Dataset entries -
··········

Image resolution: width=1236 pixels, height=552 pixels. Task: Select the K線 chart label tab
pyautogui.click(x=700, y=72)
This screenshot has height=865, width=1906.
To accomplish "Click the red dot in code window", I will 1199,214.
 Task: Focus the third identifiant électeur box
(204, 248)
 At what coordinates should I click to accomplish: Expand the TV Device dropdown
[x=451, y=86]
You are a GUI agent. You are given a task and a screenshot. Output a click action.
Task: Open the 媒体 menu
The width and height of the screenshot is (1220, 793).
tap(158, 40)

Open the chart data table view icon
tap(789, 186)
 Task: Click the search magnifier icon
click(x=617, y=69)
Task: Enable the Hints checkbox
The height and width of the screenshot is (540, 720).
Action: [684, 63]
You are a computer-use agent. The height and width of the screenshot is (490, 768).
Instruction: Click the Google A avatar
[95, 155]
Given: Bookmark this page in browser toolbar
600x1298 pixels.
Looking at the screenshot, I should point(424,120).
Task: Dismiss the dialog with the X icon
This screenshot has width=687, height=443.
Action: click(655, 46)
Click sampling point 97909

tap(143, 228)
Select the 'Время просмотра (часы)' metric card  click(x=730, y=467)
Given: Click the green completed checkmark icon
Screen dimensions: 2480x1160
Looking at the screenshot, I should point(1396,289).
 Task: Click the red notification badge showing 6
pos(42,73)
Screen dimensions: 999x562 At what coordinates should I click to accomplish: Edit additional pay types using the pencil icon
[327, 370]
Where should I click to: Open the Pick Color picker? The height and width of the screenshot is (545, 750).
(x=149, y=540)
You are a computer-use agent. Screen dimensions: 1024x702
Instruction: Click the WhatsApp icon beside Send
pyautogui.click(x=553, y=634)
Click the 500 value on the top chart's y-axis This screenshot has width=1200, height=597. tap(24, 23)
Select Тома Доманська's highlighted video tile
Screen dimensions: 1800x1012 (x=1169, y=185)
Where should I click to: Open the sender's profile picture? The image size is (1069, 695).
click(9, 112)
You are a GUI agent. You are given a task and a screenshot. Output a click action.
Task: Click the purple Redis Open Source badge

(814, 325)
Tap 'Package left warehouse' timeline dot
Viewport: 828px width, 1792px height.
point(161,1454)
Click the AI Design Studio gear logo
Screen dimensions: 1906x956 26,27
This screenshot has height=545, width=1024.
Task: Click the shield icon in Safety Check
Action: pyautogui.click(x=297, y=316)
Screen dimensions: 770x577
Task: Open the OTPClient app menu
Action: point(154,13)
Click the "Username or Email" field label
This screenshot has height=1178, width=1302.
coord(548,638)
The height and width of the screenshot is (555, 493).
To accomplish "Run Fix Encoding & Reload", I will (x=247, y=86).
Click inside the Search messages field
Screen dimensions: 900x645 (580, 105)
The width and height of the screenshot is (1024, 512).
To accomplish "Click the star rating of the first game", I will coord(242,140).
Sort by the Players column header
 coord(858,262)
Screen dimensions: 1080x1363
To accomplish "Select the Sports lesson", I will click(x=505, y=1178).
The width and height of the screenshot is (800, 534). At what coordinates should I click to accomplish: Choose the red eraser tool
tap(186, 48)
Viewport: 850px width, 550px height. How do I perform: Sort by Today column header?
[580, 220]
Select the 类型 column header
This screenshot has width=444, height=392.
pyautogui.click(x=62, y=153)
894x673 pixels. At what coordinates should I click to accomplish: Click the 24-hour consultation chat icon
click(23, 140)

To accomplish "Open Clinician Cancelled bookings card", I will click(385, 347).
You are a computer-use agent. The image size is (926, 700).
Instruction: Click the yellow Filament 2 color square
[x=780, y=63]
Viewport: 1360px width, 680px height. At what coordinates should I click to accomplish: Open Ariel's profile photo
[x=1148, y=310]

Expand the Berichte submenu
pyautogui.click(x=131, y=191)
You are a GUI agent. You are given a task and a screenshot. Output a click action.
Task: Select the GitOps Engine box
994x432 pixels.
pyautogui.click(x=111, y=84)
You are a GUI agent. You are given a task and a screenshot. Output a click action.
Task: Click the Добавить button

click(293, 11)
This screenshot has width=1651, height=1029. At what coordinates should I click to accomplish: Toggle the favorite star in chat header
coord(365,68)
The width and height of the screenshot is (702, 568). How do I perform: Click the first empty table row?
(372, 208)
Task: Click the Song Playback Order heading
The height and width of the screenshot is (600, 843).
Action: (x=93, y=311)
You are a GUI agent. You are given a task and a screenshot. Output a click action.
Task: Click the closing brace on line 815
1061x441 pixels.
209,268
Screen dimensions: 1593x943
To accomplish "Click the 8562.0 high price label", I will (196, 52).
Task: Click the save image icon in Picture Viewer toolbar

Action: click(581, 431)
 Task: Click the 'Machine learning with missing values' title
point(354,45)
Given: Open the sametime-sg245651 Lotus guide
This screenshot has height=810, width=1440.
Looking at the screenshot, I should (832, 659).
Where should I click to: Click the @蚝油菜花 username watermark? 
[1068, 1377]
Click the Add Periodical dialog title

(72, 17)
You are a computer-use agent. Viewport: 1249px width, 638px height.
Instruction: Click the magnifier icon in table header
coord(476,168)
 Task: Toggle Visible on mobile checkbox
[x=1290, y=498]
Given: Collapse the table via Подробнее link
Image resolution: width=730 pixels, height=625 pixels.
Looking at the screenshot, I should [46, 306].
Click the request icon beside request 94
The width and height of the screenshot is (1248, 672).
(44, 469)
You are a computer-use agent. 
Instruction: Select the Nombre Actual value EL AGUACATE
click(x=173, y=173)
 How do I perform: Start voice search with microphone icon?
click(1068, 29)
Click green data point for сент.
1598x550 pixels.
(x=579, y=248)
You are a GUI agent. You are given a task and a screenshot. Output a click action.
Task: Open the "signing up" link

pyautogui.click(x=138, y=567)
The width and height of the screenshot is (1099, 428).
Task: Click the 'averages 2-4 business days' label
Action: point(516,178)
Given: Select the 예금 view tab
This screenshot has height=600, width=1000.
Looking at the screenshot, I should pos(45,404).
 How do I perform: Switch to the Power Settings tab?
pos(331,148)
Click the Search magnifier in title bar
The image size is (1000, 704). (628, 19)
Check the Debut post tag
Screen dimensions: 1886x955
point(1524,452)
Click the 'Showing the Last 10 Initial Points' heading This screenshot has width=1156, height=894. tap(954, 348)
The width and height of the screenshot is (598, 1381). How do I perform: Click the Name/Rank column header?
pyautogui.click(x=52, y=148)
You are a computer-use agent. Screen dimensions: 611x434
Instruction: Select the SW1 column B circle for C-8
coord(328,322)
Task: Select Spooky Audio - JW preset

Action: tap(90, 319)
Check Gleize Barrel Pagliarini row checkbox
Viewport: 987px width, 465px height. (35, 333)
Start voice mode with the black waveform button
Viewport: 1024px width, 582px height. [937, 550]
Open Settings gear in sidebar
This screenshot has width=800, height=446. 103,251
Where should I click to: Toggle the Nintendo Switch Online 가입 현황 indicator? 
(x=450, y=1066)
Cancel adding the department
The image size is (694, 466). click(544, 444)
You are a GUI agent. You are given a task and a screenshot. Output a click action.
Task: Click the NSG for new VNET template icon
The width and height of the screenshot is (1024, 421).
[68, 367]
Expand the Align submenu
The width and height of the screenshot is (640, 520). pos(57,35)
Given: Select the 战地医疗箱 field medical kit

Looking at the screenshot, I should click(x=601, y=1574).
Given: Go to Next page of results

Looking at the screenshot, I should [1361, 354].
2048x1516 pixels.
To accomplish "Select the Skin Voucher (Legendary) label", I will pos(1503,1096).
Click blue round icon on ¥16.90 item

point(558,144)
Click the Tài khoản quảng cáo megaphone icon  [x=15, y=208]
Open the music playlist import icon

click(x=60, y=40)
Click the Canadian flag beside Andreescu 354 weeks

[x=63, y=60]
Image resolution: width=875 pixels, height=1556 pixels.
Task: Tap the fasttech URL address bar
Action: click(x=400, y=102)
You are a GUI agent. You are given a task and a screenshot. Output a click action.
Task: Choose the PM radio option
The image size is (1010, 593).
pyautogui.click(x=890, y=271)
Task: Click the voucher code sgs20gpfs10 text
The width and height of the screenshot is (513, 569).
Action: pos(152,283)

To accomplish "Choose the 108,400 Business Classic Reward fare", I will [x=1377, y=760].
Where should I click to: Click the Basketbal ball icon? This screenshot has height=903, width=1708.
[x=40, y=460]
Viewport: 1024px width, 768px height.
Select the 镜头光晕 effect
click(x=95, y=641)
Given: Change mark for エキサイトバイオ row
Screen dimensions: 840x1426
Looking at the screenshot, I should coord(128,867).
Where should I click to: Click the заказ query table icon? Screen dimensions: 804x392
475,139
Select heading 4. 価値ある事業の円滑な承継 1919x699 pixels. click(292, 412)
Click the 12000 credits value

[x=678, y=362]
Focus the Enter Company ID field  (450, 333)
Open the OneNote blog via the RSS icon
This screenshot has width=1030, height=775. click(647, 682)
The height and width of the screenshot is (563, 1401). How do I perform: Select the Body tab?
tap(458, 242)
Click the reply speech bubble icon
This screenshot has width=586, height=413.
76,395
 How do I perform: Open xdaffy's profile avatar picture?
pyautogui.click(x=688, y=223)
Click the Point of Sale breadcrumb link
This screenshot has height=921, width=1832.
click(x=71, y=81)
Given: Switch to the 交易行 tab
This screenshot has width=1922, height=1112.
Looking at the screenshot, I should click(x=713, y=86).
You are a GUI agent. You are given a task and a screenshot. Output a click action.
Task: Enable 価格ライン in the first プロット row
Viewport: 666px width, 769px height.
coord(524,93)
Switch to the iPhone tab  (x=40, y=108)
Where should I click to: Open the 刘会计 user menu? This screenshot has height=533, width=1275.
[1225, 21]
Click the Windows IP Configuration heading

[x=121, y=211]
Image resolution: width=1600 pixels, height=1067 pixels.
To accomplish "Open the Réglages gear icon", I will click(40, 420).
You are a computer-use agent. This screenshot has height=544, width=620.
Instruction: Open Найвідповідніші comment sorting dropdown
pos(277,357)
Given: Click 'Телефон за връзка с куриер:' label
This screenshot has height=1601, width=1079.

··········

Work item - Here the output must be the lines above from the line with "Task: Click the voucher code sgs20gpfs10 text" to the line with "Switch to the iPhone", both included, duplicated word for word and nothing else.

Finished task -
Task: Click the voucher code sgs20gpfs10 text
The width and height of the screenshot is (513, 569).
Action: pos(152,283)

To accomplish "Choose the 108,400 Business Classic Reward fare", I will [x=1377, y=760].
Where should I click to: Click the Basketbal ball icon? This screenshot has height=903, width=1708.
[x=40, y=460]
Viewport: 1024px width, 768px height.
Select the 镜头光晕 effect
click(x=95, y=641)
Given: Change mark for エキサイトバイオ row
Screen dimensions: 840x1426
Looking at the screenshot, I should coord(128,867).
Where should I click to: Click the заказ query table icon? Screen dimensions: 804x392
475,139
Select heading 4. 価値ある事業の円滑な承継 1919x699 pixels. click(292, 412)
Click the 12000 credits value

[x=678, y=362]
Focus the Enter Company ID field  (450, 333)
Open the OneNote blog via the RSS icon
This screenshot has width=1030, height=775. click(647, 682)
The height and width of the screenshot is (563, 1401). How do I perform: Select the Body tab?
tap(458, 242)
Click the reply speech bubble icon
This screenshot has width=586, height=413.
76,395
 How do I perform: Open xdaffy's profile avatar picture?
pyautogui.click(x=688, y=223)
Click the Point of Sale breadcrumb link
This screenshot has height=921, width=1832.
click(x=71, y=81)
Given: Switch to the 交易行 tab
This screenshot has width=1922, height=1112.
Looking at the screenshot, I should click(x=713, y=86).
You are a GUI agent. You are given a task and a screenshot. Output a click action.
Task: Enable 価格ライン in the first プロット row
Viewport: 666px width, 769px height.
coord(524,93)
Switch to the iPhone tab  (x=40, y=108)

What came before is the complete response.